_DOCUMENT TEXT_:
— Start —

John Broskie's Guide to Tube Circuit Analysis & Design

    Post 228                                                                        28 April 2012

SRCFPP
Great. Just what we don't need: another damn acronym. On the other hand, "Series Reflexive Cathode Follower Push Pull" is a mouthful. But before I jump into its explication, I will begin with a quick overview of its two cousins, the White cathode follower and the SRPP.

Let’s pull way back and survey just what our common goal is with these two famous circuits. It is not tone or stereo imaging or bass slam or liquid mids or velvet highs. No, our goal is simply the push-pull operation of two triodes—but on the cheap, as we will only supply an unbalanced input signal, not a balanced, push-pull set of signals. In other words, these two famous two-triode, push-pull circuits do not require an external phase splitter, as they generate their own complementary, balancing anti-phase signal.

Here is where the label "reflexive" come into play in SRPP and SRCFPP, as reflexive means to direct back on itself and to elicit automatically, as these circuits intrinsically create their own anti-phase signal as result of the input signal and the resulting current variation through the load resistance and a current-sense resistor, which produces the needed anti-phase signal. Here is where "series" enters the description, as the current-sense resistor, Rs, lies in the same current path as the load. In a White cathode follower, the sense resistor is located at the top of the circuit, at the top triode's plate.

The problem with the above schematic is that it does not include the external load resistance, which is essential to understanding how the push-pull operation obtains. So, it’s up to you to imagine a low-impedance load, say 100 ohms. If this 100-ohm load resistance sees a 1V positive pulse across it, a peak current flow of 1V/100-ohms, or 10mA, is created. This 10mA pulse will provoke a voltage pulse equal to 10mA against the series resistor Rs, which then becomes the needed anti-phase signal for the bottom triode. Since the two triodes work in anti-phase, when the top triode increases in current conduction, the bottom decreases in conduction and the delta (or difference) in current flow between triodes is delivered to the external load resistance.

In this example, with an idle current of 10mA, the top triode’s conduction would increase to 15mA, while the bottom triode’s would fall to 5mA, leaving the difference, 10mA, for the load resistance. What if there were no external load resistance? In this case, the both the top and bottom triodes would conduct equally, as both triodes are in series and there is no other current path from ground to the B+ connection. If the current-sense resistor, Rs, is too large in value, the bottom triode will be overdriven, as it will see too big an AC signal; if Rs is too small, under-driven, as the bottom triode will see too small an AC signal. The correct value, the optimal value, the value that ensures true balanced push-pull operation, depends on the triodes used and the external load resistance.

— End —

_SUPPLIED DATA_:
— Start —

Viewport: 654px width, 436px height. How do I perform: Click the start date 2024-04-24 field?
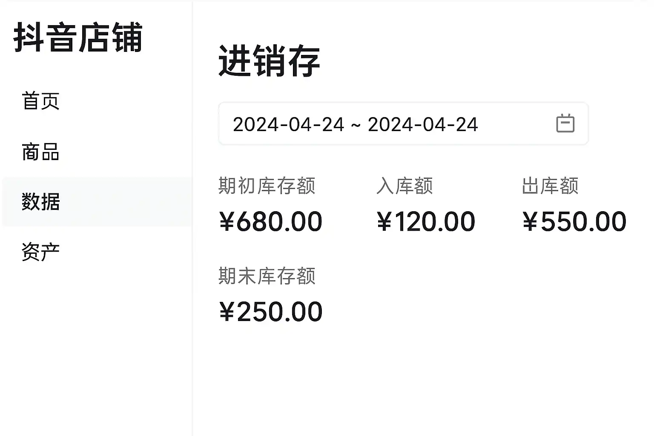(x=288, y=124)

— End —
— Start —

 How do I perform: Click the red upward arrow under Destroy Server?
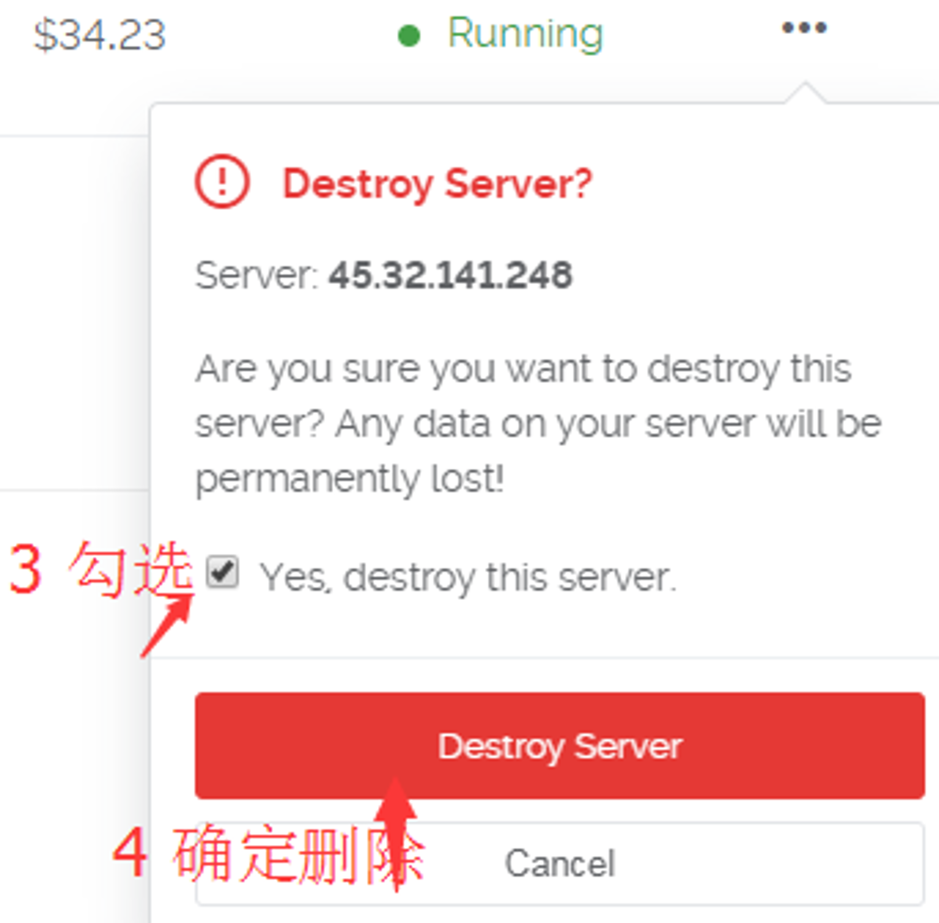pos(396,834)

— End —

_DESCRIPTION OF THE TASK_:
Answer these questions from the tube circuit post:
1. What does the acronym SRCFPP stand for?
2. Where is the sense resistor located in a White cathode follower?
3. In the example with an idle current of 10mA, what does the bottom triode's conduction fall to?

_FINISHED TASK_:
1. Series Reflexive Cathode Follower Push Pull
2. At the top of the circuit, at the top triode's plate
3. 5mA